Seemingly within minutes of his return, Robin’s turned back the clock. Rescuing Marian from the clutches of the Sheriff, who is supposed to arrest her on religious grounds, they’re in their old forest hideout once more and planning further antics. The Sheriff, along with King John’s man, Sir Ranulf (Kenneth Haigh), plots his downfall, delivering the chilling lines ‘I know him. He’s a little bit in love with death. He flirts. He teases. I can wait.’ In the meantime, Robin and Marian fall in love all over again. It becomes clear that she was always his, the departure he made to follow King Richard all those years ago prompting her to attempt suicide before giving herself to God.

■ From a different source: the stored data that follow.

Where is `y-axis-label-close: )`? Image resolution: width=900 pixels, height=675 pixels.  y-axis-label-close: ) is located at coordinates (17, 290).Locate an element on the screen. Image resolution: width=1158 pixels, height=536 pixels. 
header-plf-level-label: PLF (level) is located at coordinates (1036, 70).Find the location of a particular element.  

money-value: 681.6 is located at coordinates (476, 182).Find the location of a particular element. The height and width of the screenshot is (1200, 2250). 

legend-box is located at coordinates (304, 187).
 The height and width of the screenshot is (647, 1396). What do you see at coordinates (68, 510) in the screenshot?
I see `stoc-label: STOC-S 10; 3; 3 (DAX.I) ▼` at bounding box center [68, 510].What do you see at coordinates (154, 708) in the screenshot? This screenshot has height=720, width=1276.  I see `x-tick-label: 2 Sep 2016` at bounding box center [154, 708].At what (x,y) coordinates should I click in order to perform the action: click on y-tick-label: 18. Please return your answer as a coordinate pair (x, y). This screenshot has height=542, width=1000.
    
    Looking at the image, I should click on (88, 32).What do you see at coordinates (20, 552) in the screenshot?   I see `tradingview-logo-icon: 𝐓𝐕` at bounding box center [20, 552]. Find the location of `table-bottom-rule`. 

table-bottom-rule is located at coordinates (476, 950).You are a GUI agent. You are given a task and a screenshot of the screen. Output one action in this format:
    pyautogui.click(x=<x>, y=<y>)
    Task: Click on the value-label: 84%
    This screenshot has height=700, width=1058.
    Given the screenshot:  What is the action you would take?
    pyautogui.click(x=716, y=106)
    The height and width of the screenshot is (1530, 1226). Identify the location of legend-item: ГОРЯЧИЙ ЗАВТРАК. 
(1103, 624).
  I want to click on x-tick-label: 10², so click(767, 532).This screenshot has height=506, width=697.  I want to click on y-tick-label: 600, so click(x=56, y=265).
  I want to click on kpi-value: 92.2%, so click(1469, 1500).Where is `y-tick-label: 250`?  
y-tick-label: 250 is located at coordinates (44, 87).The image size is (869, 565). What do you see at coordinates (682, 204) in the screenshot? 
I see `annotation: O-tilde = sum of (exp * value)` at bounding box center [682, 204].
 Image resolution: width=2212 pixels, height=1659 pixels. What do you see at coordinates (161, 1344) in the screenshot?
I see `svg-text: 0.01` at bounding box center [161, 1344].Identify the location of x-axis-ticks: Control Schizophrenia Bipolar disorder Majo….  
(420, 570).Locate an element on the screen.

The depiction of Robin is entirely pleasing. After watching Connery go through the motions recently in his Bond films, it’s a real treat to see him putting his all into a character in which he truly appeared to believe. Best of all, Connery makes no attempt to mask Robin’s advancing years. Balding and grey, every effort he makes comes with a grunt or a grimace. In one scene, he and John are cornered by the Sheriff and compelled to climb a keep wall in order to escape, and there’s a lovely yet horrible moment when both outlaws realise a physical feat they may once have completed with ease is now sapping their energy. Shaw’s playing of the Sheriff gives him an opportunity to reprise the duel he once partook with Connery in From Russia with Love. Thirteen years on and Shaw’s cut form from the earlier film has given way to middle-aged spread and turned their swordfight into a tussle between exhausted men who can give no quarter. Despite the actor’s charisma and apparent affection over coming across Robin once again, there’s a terrible undercurrent of loathing about his Sheriff. It seems he’s stayed alive for the chance to best Robin, just once. In the end, nothing else matters to him. The almost casual way Robin clearly overcame him in the past (we’re supposed to imagine a more mythic, lyrical era, perhaps the Hood as depicted in the Errol Flynn starring The Adventures of Robin Hood) obviously rankles, leaving unfinished business.

But maybe better than both – and that’s saying something – is Audrey Hepburn. I’ve read elsewhere that she delivers a subdued performance, but for me it’s all about the eyes, the efforts she makes to dismiss the ageing but no wiser Robin who clearly still fancies himself as he once was, yet the longing in those enormous eyes betrays her true feelings. It’s a fantastically written role and delivered with real heart. She recalls with the feeling of someone haunted by memories their old dwelling in the roots of a tree, the way his body was in the old days and the many battle scars that have destroyed his perfection. It’s the role of someone who wholly welcomed playing a mature woman, one with an almost tangible passion.

Lester reins in his usual comic shtick. Though there are funny moments in the film, it’s an altogether tightly told affair, stuffed with fine performances from a starry cast in a dirty Middle Ages England. The attention to detail is just wonderful. At one point, the outlaws make their way to Nottingham and pass a man working the field who has just one arm. Is he supposed to be a war veteran or has he at some point incurred the wrath of the authorities? In a speech that doubles as his mission statement, Robin tells Sir Ranulf that he’ll always defend England from nobles like him who do what they want without consequence, which suggests the one-armed man was punished with mutilation, perhaps for thieving in desperate times. Who knows? It’s one tiny moment within a film set in a dangerous realm where people fear God but have more cause to be terrified of the Sheriff, a land, in other words, that has missed its Robin Hood.